**Input data**
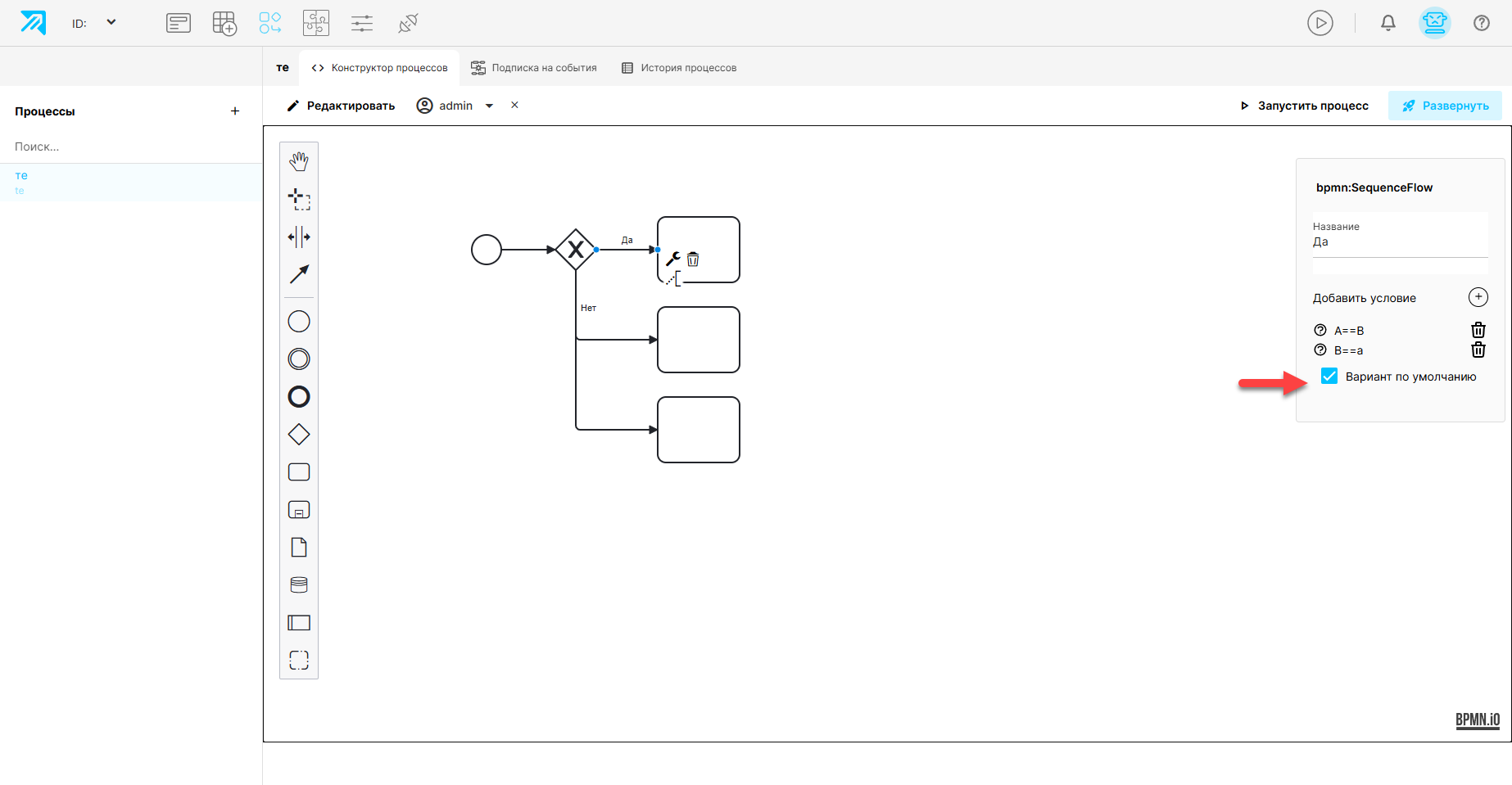Expand the admin user dropdown

coord(490,106)
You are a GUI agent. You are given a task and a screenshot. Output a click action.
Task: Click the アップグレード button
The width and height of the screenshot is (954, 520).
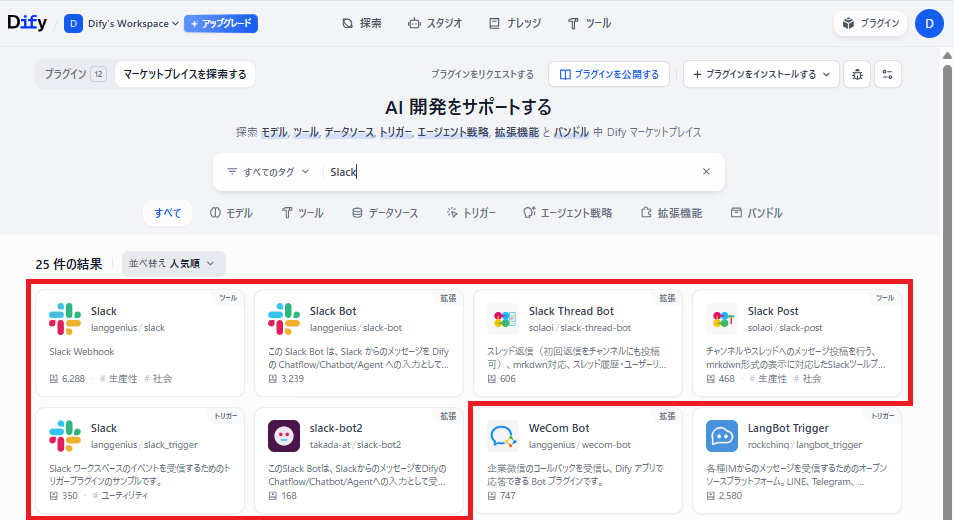[221, 23]
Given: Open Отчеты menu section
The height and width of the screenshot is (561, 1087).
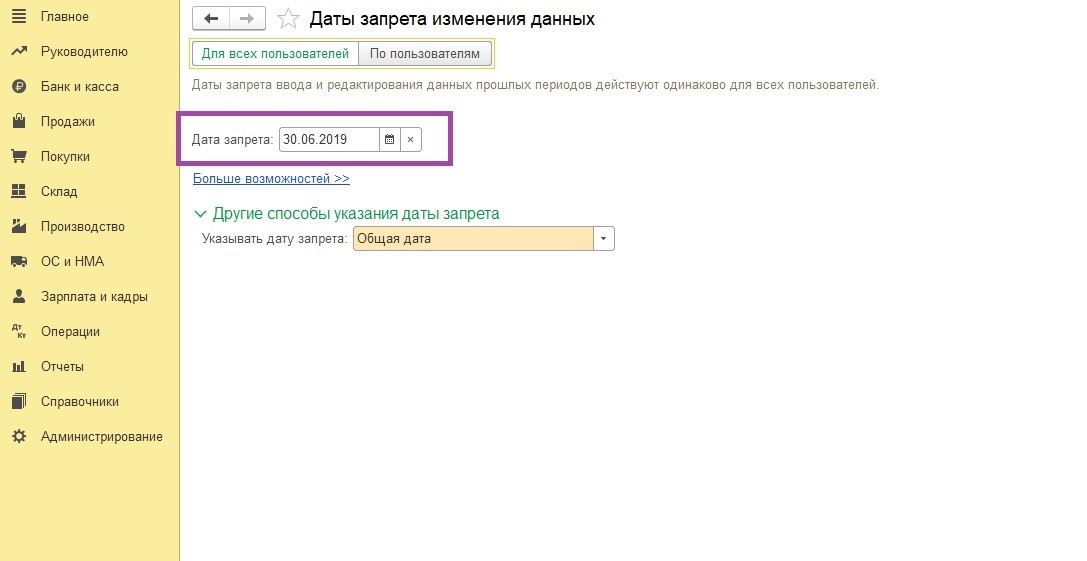Looking at the screenshot, I should click(62, 366).
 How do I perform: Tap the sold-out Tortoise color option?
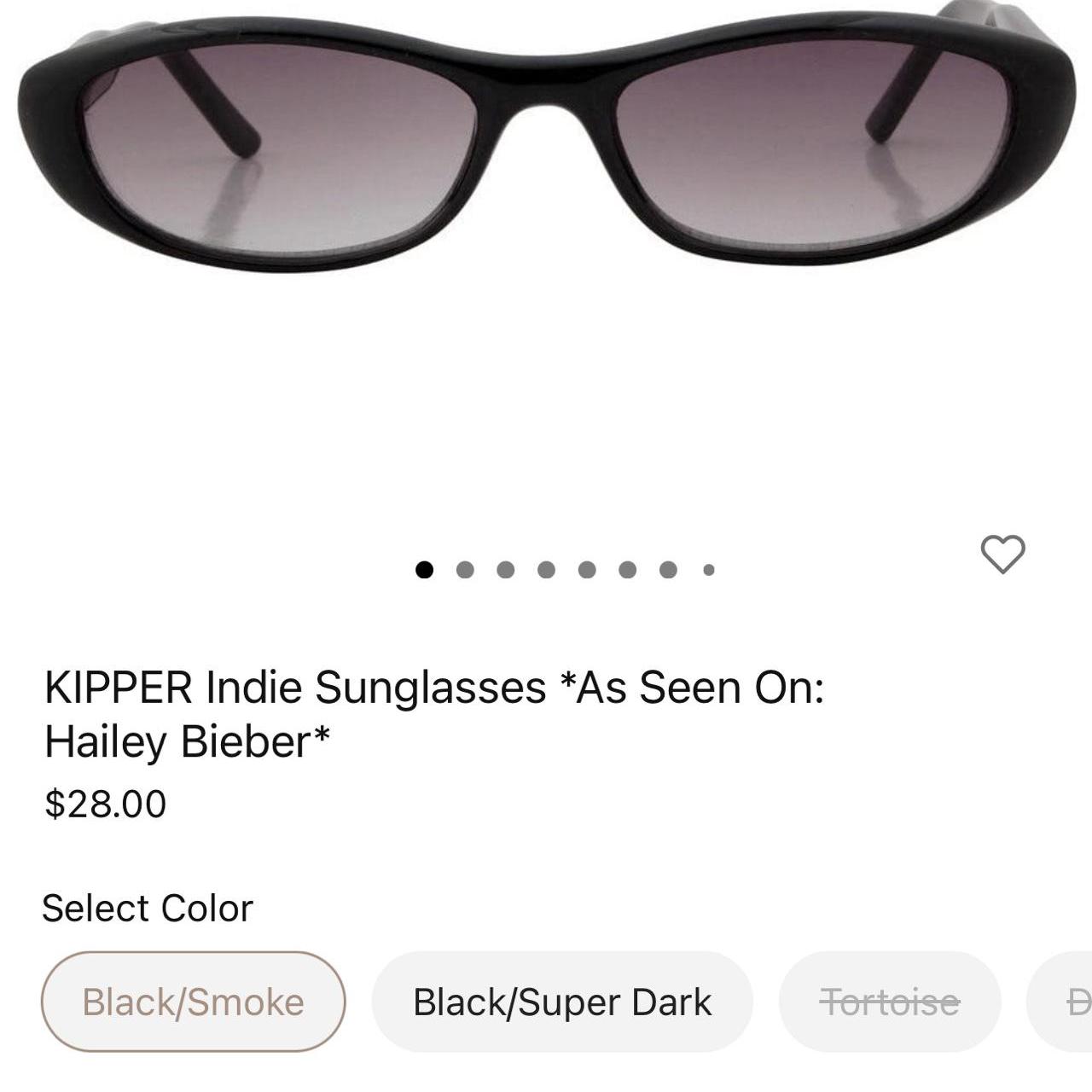[x=890, y=1003]
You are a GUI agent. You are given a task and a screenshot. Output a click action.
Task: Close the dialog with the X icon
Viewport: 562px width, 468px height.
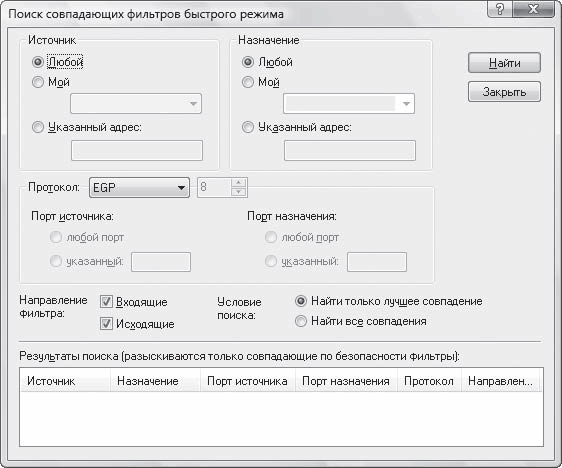point(534,9)
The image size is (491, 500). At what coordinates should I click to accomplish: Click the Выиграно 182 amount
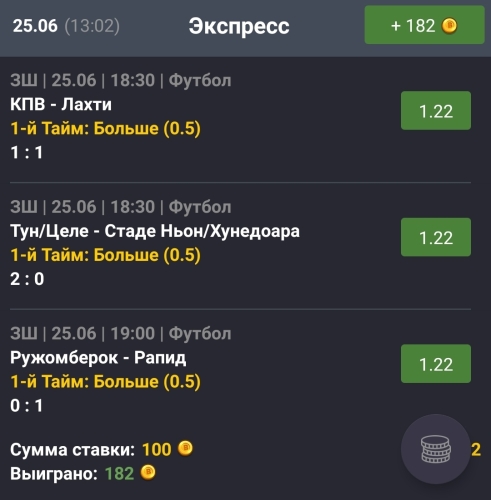pyautogui.click(x=119, y=473)
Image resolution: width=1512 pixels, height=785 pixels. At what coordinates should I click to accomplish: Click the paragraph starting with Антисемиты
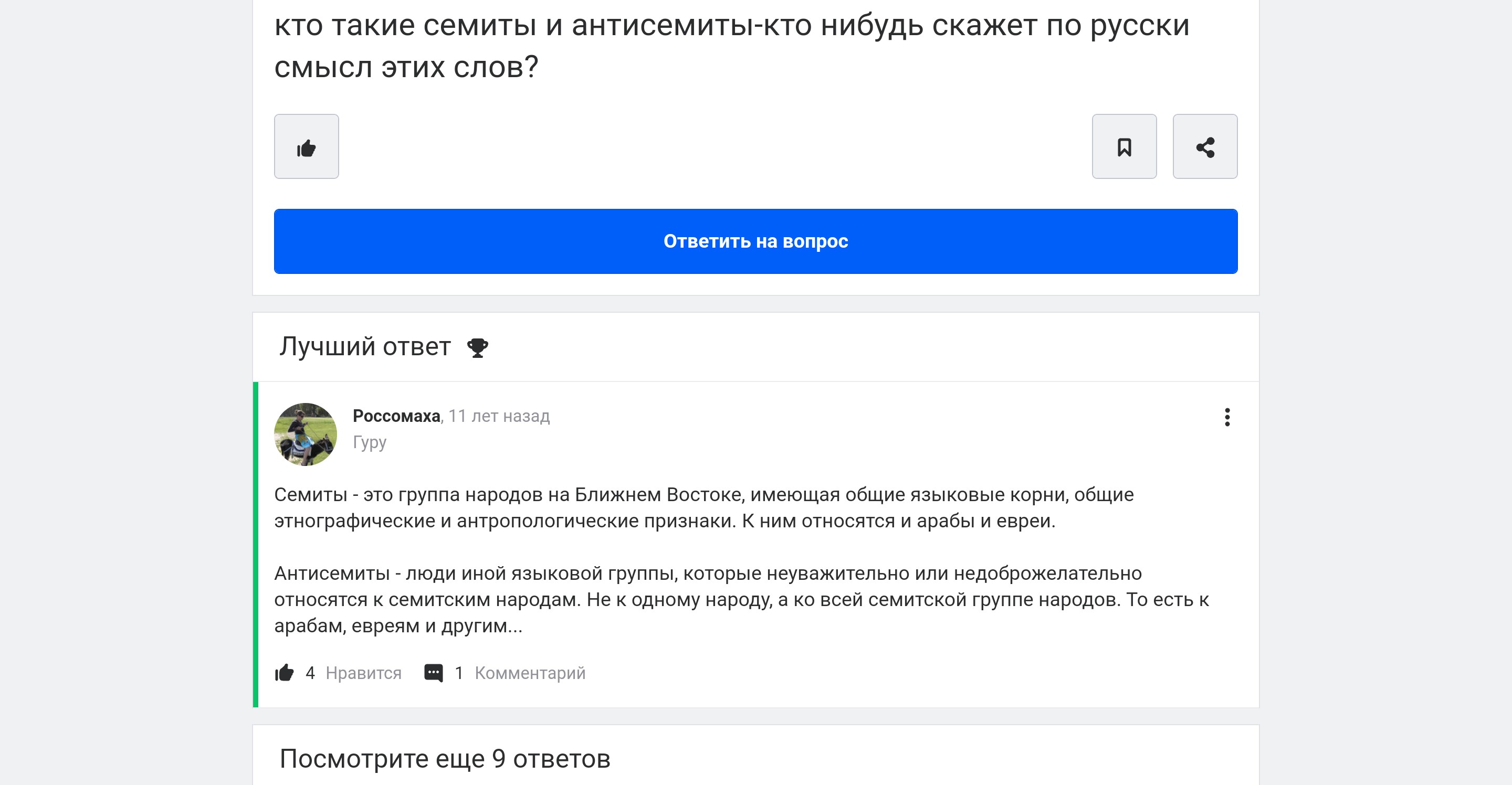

**Assignment**
Find the line with "Given: Open Отчеты menu section" in the listing above, then write it out along with every later line through the last one, exactly, omitting pictures.

**Problem solution**
Given: Open Отчеты menu section
The height and width of the screenshot is (561, 1087).
Looking at the screenshot, I should click(62, 366).
 How do I perform: Tap the sold-out Tortoise color option?
[x=890, y=1003]
You are a GUI agent. You are given a task and a screenshot. Output a click action.
Task: Close the dialog with the X icon
Viewport: 562px width, 468px height.
point(534,9)
The image size is (491, 500). At what coordinates should I click to accomplish: Click the Выиграно 182 amount
pyautogui.click(x=119, y=473)
Image resolution: width=1512 pixels, height=785 pixels. At what coordinates should I click to accomplish: Click the paragraph starting with Антисемиты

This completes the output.